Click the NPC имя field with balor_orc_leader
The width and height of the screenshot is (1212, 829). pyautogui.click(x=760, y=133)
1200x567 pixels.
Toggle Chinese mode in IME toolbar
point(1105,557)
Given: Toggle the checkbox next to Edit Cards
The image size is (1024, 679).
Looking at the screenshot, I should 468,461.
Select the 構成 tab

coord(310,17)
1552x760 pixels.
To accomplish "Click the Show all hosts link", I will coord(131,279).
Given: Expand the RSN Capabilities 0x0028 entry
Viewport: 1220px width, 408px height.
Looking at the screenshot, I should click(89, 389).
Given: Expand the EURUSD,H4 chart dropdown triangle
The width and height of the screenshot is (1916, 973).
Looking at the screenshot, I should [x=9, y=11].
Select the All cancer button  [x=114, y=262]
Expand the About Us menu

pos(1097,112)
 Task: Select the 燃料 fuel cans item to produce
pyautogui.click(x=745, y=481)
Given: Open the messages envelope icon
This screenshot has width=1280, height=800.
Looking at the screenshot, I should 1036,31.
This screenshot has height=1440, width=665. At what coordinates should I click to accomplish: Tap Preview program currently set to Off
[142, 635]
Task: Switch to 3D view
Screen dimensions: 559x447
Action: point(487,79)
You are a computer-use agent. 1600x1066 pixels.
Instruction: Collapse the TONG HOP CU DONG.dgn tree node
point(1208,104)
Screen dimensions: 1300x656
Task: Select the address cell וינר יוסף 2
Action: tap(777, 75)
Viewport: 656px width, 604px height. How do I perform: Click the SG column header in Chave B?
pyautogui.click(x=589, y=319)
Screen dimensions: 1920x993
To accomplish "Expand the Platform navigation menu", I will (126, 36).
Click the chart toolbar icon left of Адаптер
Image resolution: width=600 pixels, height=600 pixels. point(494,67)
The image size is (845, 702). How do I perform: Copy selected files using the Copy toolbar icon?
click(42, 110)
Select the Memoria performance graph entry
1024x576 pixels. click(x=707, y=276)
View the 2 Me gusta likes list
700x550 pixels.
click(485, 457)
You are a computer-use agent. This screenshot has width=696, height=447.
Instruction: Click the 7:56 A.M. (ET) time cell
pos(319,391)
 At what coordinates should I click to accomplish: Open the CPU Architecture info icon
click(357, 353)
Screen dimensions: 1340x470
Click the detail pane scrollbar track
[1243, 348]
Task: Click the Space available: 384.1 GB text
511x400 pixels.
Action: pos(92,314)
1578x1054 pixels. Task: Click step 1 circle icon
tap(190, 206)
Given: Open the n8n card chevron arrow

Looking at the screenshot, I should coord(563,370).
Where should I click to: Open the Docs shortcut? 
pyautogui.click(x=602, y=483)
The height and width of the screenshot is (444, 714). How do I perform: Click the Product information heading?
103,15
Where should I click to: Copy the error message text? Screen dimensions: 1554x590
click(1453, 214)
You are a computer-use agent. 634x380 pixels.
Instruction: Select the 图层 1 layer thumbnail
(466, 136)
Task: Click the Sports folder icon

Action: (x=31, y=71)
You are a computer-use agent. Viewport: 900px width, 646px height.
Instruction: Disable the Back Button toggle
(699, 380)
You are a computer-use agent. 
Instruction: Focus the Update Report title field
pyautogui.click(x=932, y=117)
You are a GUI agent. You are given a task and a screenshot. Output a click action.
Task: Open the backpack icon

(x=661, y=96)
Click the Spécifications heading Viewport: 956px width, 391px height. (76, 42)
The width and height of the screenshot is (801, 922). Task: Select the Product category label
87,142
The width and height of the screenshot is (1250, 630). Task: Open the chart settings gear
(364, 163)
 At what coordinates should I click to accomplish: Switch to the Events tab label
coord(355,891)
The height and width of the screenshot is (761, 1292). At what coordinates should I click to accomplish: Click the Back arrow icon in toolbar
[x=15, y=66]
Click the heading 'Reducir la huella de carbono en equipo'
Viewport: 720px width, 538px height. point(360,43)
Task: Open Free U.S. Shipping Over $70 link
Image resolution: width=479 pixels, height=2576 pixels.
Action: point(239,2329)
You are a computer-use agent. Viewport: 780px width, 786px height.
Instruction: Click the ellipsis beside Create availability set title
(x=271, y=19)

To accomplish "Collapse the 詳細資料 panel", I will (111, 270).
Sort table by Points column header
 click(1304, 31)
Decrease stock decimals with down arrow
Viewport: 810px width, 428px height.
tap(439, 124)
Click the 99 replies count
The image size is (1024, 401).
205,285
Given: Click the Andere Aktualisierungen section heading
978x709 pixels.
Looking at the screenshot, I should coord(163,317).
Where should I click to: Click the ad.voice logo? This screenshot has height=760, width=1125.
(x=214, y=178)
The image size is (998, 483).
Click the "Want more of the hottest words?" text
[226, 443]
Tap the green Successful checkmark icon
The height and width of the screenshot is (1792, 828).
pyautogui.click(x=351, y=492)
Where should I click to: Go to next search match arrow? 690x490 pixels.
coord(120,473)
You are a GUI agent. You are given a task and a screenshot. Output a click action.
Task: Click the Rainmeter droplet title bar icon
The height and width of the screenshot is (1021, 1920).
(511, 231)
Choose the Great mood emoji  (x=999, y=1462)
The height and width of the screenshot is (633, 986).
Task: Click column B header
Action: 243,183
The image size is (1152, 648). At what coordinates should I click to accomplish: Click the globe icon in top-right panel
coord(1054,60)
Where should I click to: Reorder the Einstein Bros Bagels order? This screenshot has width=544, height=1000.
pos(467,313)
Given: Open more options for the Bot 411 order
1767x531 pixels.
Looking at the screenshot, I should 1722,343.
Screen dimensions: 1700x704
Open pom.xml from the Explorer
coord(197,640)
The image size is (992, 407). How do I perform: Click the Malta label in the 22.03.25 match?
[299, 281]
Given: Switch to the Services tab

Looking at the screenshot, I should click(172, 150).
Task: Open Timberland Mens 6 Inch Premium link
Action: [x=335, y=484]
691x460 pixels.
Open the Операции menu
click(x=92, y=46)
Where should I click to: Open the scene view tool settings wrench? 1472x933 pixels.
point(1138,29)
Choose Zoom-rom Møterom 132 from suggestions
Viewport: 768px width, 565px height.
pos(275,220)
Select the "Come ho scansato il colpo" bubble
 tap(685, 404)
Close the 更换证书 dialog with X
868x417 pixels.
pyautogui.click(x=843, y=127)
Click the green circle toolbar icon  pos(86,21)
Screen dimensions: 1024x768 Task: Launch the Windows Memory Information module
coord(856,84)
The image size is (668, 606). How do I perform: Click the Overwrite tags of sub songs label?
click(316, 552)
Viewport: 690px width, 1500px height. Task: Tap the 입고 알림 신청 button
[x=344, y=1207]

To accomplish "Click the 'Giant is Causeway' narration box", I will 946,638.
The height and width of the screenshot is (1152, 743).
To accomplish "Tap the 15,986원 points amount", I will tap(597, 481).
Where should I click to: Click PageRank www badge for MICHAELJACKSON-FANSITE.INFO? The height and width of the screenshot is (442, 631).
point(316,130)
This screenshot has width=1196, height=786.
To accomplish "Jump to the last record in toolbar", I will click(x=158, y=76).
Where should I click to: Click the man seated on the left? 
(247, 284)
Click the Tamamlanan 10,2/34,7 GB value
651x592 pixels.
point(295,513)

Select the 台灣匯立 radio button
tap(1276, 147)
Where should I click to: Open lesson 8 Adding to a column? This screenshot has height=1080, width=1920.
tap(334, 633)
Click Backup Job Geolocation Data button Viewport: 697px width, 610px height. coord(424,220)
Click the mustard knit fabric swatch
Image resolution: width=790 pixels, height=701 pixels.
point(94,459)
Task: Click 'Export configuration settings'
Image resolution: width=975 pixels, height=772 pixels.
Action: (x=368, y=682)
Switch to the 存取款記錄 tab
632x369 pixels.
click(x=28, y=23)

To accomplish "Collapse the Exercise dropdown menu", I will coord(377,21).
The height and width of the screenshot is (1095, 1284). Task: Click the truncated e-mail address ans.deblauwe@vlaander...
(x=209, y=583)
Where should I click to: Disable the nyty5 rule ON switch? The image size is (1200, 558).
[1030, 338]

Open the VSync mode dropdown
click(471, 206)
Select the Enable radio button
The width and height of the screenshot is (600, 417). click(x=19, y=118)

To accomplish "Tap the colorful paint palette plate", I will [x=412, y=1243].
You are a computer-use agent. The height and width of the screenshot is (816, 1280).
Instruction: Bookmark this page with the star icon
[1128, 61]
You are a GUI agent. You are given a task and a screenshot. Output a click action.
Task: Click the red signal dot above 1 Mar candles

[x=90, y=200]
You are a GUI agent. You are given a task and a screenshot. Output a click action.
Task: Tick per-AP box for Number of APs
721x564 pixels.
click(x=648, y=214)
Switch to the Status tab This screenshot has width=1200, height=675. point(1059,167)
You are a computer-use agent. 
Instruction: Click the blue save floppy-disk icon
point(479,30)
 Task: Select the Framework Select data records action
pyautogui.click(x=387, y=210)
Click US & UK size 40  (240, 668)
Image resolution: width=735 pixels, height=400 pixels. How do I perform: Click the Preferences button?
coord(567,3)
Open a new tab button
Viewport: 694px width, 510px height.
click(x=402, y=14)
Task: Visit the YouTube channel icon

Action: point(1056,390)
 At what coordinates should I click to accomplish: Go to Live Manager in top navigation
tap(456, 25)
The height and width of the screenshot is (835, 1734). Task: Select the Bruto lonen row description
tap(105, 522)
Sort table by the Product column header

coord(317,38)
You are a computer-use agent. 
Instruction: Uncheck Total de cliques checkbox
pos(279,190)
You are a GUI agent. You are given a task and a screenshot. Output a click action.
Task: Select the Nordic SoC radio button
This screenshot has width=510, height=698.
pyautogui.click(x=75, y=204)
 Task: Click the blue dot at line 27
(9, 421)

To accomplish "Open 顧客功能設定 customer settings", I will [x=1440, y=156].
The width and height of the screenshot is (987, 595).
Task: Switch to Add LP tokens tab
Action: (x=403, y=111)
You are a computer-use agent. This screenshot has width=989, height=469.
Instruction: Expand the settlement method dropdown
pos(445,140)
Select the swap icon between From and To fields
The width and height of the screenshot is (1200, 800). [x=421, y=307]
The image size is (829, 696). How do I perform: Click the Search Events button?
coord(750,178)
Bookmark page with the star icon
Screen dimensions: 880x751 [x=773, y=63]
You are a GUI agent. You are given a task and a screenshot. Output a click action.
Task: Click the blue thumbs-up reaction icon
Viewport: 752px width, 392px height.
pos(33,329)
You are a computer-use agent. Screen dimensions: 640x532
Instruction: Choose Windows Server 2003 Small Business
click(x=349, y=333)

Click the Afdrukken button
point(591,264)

==============================

Exercise
Could you return, word for word, only the lines running from the first line of the material above to the line that contains "has width=696, height=447.", inclusive?

Answer space
Click the NPC имя field with balor_orc_leader
The width and height of the screenshot is (1212, 829). pyautogui.click(x=760, y=133)
1200x567 pixels.
Toggle Chinese mode in IME toolbar
point(1105,557)
Given: Toggle the checkbox next to Edit Cards
The image size is (1024, 679).
Looking at the screenshot, I should 468,461.
Select the 構成 tab

coord(310,17)
1552x760 pixels.
To accomplish "Click the Show all hosts link", I will coord(131,279).
Given: Expand the RSN Capabilities 0x0028 entry
Viewport: 1220px width, 408px height.
Looking at the screenshot, I should click(89, 389).
Given: Expand the EURUSD,H4 chart dropdown triangle
The width and height of the screenshot is (1916, 973).
Looking at the screenshot, I should [x=9, y=11].
Select the All cancer button  [x=114, y=262]
Expand the About Us menu

pos(1097,112)
 Task: Select the 燃料 fuel cans item to produce
pyautogui.click(x=745, y=481)
Given: Open the messages envelope icon
This screenshot has width=1280, height=800.
Looking at the screenshot, I should 1036,31.
This screenshot has height=1440, width=665. At what coordinates should I click to accomplish: Tap Preview program currently set to Off
[142, 635]
Task: Switch to 3D view
Screen dimensions: 559x447
Action: point(487,79)
You are a computer-use agent. 1600x1066 pixels.
Instruction: Collapse the TONG HOP CU DONG.dgn tree node
point(1208,104)
Screen dimensions: 1300x656
Task: Select the address cell וינר יוסף 2
Action: tap(777, 75)
Viewport: 656px width, 604px height. How do I perform: Click the SG column header in Chave B?
pyautogui.click(x=589, y=319)
Screen dimensions: 1920x993
To accomplish "Expand the Platform navigation menu", I will (126, 36).
Click the chart toolbar icon left of Адаптер
Image resolution: width=600 pixels, height=600 pixels. point(494,67)
The image size is (845, 702). How do I perform: Copy selected files using the Copy toolbar icon?
click(42, 110)
Select the Memoria performance graph entry
1024x576 pixels. click(x=707, y=276)
View the 2 Me gusta likes list
700x550 pixels.
click(485, 457)
You are a computer-use agent. This screenshot has width=696, height=447.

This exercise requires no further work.